*DESCRIPTION OF THE TASK*. Give each line of these records as an item in a numbered list, dropping any blank lines and leaving the pictures out.
---------------
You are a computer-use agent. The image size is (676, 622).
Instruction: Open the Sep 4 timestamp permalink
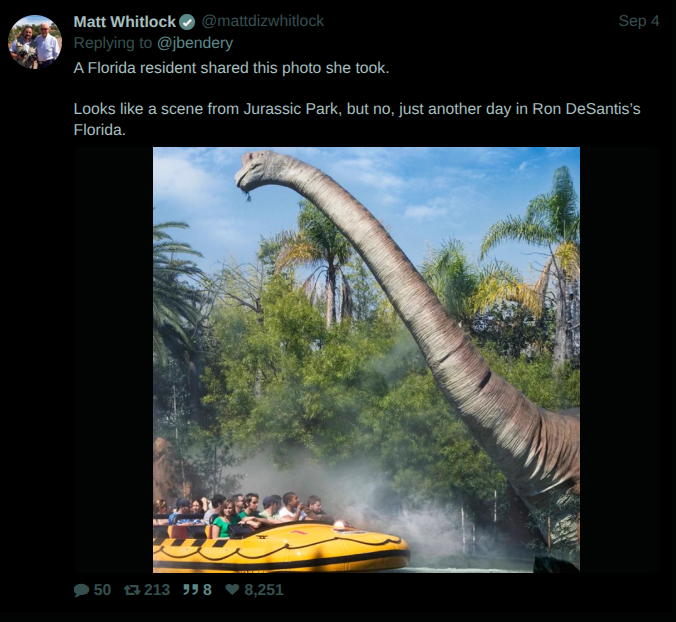point(638,21)
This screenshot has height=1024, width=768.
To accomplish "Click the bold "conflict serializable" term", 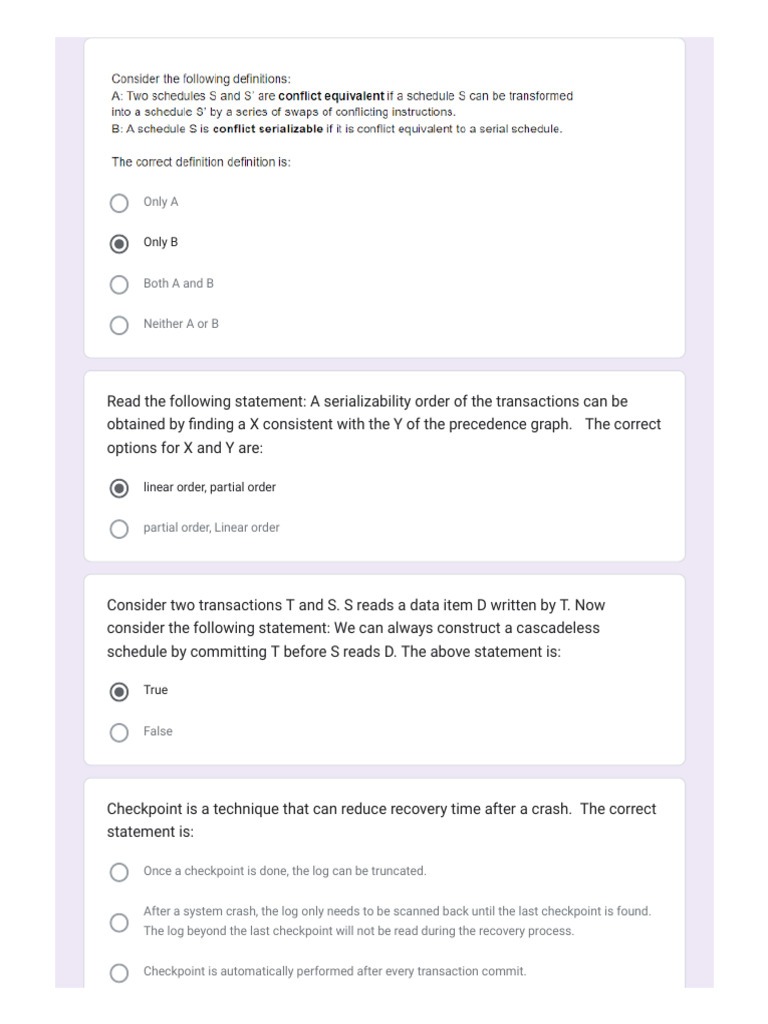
---------------
*PROBLEM SOLUTION*.
1. You are a computer-use agent. The image size is (676, 622).
2. Instruction: Open the Sep 4 timestamp permalink
3. point(638,21)
4. This screenshot has height=1024, width=768.
5. To accomplish "Click the bold "conflict serializable" term", 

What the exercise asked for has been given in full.